The key is to focus on outcomes, rather than what it felt like to achieve those outcomes, and to accept that redefining a culture so that diversity is embedded in it takes time. Moreover, there are myriad incremental changes that can have a profound collective impact, particularly in day-to-day interactions that fall beyond the scope of formal policies.
While fewer deals are consummated by men on golf courses, there are still subtler forms of exclusion where individuals from underrepresented backgrounds lose out on opportunities or refrain from speaking out in meetings because they have different interests and social circles from the majority. It is incumbent on firms to help cultivate an inclusive environment.
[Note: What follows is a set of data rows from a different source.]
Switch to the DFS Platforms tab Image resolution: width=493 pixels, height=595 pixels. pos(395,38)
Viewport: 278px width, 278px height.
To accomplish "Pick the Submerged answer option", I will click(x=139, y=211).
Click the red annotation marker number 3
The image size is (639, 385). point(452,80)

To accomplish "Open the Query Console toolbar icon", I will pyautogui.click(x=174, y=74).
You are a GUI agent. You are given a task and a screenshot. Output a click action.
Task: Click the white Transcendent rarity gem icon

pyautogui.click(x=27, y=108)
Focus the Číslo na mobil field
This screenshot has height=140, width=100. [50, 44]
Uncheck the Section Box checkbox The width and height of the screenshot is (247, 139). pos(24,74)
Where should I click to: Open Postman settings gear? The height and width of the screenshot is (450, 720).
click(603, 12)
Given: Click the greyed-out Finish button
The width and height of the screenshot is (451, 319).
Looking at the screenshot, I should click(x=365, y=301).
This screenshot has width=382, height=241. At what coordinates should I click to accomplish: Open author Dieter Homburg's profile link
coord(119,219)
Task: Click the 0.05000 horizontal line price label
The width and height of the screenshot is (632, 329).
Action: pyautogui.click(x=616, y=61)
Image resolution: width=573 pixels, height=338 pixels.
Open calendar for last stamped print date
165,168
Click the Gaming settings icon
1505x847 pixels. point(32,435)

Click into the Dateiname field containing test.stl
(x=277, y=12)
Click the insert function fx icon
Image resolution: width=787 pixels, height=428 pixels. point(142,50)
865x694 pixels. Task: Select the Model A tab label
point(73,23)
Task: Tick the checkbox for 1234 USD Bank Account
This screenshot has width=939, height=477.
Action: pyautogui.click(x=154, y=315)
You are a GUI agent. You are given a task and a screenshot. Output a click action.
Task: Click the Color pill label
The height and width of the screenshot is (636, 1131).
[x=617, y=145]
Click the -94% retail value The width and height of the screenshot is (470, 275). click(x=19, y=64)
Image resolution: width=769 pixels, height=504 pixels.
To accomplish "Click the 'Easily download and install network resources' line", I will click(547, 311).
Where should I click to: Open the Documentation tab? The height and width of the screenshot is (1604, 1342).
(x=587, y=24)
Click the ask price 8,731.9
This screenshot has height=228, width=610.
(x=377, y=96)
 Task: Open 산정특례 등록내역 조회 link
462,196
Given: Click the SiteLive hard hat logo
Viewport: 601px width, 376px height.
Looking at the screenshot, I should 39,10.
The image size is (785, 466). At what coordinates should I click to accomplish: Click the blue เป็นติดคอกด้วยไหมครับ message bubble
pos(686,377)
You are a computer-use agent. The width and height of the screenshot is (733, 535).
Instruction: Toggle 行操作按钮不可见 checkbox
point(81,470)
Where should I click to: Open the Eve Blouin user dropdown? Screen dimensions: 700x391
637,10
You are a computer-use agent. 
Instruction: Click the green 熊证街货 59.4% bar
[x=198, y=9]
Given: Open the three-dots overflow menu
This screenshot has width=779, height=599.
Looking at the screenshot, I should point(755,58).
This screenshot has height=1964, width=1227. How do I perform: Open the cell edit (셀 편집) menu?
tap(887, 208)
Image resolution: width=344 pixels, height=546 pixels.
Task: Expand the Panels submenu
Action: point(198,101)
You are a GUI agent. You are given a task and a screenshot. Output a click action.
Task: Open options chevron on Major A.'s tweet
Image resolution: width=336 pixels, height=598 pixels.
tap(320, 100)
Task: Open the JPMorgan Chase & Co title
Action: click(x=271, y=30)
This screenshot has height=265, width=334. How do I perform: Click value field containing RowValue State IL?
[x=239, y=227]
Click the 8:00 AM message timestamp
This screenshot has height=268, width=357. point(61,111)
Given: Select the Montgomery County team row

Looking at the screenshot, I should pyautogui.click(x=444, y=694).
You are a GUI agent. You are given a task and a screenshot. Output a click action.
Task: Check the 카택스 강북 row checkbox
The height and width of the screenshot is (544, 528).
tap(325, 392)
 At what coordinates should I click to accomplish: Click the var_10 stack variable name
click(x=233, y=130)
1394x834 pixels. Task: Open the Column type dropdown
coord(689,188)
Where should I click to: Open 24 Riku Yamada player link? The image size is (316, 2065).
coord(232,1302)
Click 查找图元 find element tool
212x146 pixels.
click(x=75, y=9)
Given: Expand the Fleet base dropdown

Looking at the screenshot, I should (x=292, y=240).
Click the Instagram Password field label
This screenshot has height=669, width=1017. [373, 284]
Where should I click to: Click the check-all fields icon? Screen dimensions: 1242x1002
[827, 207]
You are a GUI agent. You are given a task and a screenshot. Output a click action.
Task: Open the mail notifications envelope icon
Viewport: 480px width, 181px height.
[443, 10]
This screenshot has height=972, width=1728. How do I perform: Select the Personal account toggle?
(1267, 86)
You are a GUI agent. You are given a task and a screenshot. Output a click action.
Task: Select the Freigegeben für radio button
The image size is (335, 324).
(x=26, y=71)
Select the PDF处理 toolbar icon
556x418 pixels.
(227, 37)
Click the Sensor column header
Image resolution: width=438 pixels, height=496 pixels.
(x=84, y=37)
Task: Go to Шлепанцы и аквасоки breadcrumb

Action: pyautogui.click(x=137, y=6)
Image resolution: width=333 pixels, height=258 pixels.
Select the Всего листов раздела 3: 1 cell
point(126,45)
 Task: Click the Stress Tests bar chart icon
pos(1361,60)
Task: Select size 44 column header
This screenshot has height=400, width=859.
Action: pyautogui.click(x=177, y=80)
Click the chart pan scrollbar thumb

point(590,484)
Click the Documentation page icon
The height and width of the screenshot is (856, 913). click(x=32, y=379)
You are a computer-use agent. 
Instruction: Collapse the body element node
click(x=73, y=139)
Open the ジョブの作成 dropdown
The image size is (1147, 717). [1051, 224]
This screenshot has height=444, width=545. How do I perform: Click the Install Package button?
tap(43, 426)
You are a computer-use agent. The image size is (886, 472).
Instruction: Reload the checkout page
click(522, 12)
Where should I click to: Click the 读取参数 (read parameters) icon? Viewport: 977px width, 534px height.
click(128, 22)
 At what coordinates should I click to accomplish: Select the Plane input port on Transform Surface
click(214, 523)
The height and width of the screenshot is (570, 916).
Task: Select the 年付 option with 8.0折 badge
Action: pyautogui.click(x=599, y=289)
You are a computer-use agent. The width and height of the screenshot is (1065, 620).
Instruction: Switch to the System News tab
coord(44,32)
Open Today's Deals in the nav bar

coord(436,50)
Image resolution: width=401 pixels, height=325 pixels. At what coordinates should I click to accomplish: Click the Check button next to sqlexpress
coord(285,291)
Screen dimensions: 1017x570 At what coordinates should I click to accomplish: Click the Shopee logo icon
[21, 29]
Some changes are so straightforward that they don’t necessarily register without prompting. Drawing on her experiences as an LP, Future Fund’s Gregory observed that certain GPs address all their capital call notices to “sirs,” a practice followed for so many years she barely noticed it.
“Some younger women in my team looked at me and said, ‘Doesn’t that offend you?’ I said, ‘What are you talking about?’ and they explained that they found [the capital calls] offensive. I’m immune to it because I’ve been exposed to it for so long, but I turned around and said, ‘You’re right, I see why you feel excluded by that,’” Gregory recalled.
“For GPs, there are many things about your workplace that might make people feel excluded, and they are so easy to fix.”